VINO, GUARDA (VERDI-AVS): CLINTO, UNA PETIZIONE PER RIPORTARLO A TAVOLA

3 dicembre 2025 – L’eurodeputata dei Verdi Cristina Guarda annuncia il lancio di una petizione per chiedere ai governi europei di confermare, nei negoziati sul pacchetto vino, l’emendamento approvato dal Parlamento Ue che reintroduce varietà storicamente vietate come il Clinton. L’iniziativa – promossa assieme alla Confraternita del Clinto e a Clinto de Marca – punta a sostenere piccole produzioni colpite da una discriminazione secolare, valorizzando un patrimonio culturale e agricolo già riconosciuto come bene etnoantropologico e dimostrato sicuro dalle analisi enologiche.

“Il Clinton non è soltanto un vino: è memoria, cultura e biodiversità. Con il voto del Parlamento europeo sul pacchetto vino abbiamo ottenuto una vittoria storica, restituendo dignità a vitigni tradizionali capaci di rispondere alle sfide del cambiamento climatico. Ora è fondamentale che gli Stati membri confermino questa scelta, perché il divieto contro il Clinton e gli altri vini proibiti non regge più, dopo che il vecchio allarme sul metanolo è stato smentito dai dati scientifici” dichiara Guarda.

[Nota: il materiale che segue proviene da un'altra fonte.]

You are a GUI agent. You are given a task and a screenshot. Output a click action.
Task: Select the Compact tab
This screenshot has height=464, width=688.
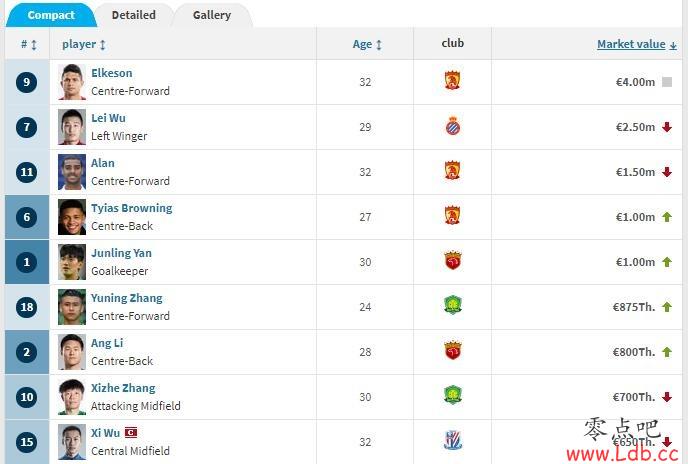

“Per quasi cent’anni il Clinton è rimasto in un limbo: vietato per legge, ma presente nelle vigne e nelle case per uso familiare,” si legge nel testo della petizione. “Parliamo di piccole produzioni, legate al territorio Veneto dove si pratica un’agricoltura sobria e rispettosa. Se il vitigno è già riconosciuto come bene culturale e le analisi ne attestano la sicurezza, ha senso continuare a tenerlo in una zona grigia?”